▸ **TASK INSTRUCTIONS**
Copy out all of the data word for word. Omit every picture.

▶

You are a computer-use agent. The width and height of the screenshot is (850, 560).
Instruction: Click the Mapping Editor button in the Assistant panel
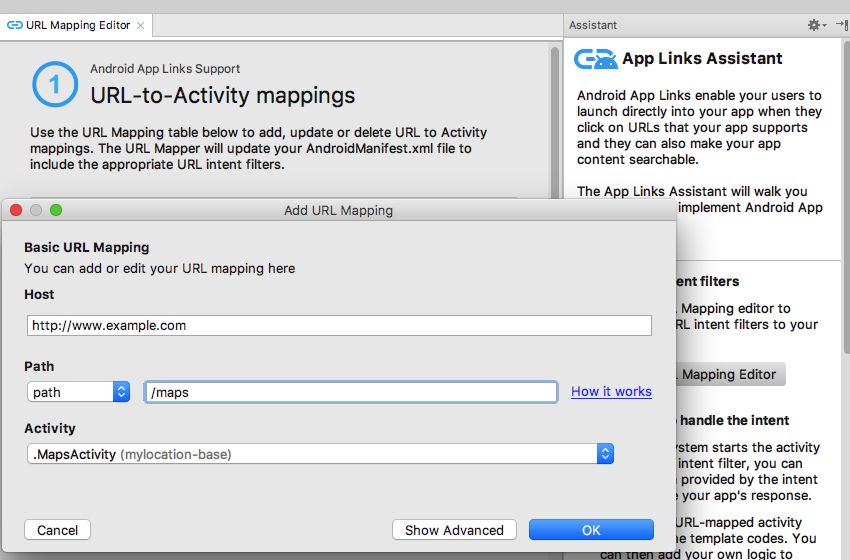point(729,374)
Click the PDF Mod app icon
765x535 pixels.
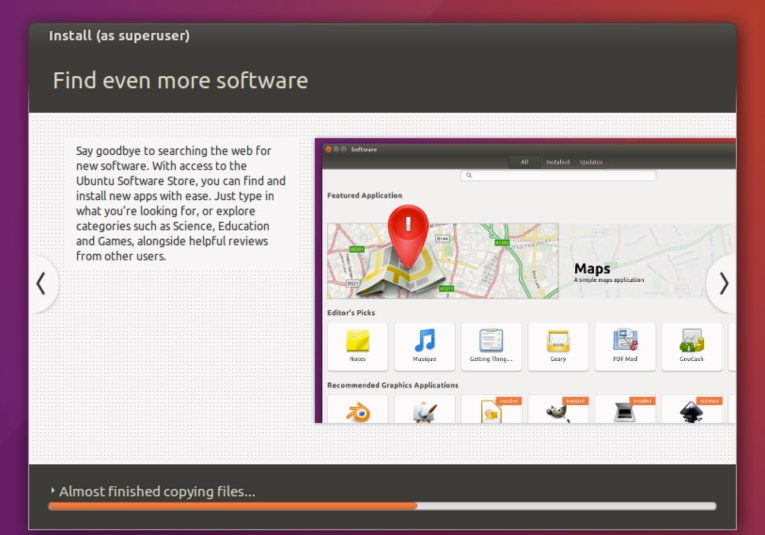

◀

▸ **TASK OUTPUT**
You are a computer-use agent. The width and height of the screenshot is (850, 560).
Instruction: Click the Mapping Editor button in the Assistant panel
point(729,374)
Click the PDF Mod app icon
765x535 pixels.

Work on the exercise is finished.